## Problem description
After reading the lines below, count those that contain "resolution" and give the count alone.

(Collected data)
········

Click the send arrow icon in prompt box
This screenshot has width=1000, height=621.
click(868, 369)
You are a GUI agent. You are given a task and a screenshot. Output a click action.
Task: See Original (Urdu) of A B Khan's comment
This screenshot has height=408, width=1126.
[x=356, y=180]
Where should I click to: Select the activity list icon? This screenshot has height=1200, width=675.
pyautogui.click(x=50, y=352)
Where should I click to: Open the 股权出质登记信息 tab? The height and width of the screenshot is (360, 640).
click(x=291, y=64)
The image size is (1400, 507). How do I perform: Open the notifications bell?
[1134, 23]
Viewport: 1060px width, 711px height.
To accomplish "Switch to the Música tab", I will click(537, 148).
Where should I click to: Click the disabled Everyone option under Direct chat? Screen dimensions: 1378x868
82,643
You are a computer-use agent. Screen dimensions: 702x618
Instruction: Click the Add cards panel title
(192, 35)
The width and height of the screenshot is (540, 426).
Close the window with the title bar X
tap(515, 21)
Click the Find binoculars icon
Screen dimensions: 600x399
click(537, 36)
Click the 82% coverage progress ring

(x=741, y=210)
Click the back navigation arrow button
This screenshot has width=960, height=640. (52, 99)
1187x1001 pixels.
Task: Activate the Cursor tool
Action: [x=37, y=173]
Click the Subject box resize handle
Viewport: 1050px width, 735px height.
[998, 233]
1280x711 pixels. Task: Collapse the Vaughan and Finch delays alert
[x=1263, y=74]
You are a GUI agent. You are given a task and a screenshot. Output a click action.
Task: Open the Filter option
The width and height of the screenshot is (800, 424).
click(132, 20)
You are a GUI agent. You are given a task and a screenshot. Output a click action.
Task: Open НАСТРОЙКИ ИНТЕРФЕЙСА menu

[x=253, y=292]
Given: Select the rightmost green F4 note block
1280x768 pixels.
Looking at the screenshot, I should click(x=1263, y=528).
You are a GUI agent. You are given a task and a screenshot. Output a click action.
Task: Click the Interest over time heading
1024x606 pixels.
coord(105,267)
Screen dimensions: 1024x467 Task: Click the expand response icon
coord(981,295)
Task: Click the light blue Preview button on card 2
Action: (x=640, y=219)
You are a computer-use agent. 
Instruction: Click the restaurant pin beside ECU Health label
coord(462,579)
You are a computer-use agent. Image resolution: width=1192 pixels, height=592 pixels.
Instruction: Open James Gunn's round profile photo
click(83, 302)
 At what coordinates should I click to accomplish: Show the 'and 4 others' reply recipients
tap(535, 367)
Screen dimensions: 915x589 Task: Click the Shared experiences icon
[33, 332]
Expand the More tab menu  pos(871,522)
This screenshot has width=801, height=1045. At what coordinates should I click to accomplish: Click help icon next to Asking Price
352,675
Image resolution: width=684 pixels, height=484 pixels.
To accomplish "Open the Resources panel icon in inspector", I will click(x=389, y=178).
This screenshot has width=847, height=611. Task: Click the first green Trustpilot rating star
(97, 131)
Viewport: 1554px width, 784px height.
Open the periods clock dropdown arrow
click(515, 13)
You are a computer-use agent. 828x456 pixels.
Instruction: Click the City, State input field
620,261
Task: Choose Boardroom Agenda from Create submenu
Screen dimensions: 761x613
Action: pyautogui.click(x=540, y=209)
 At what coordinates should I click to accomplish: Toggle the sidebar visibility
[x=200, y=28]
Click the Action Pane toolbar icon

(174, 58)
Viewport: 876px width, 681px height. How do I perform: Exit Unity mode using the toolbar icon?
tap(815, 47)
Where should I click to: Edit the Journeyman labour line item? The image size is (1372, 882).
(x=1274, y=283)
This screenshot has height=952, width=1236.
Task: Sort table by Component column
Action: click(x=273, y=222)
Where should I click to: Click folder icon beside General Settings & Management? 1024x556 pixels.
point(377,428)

········

## Result below
2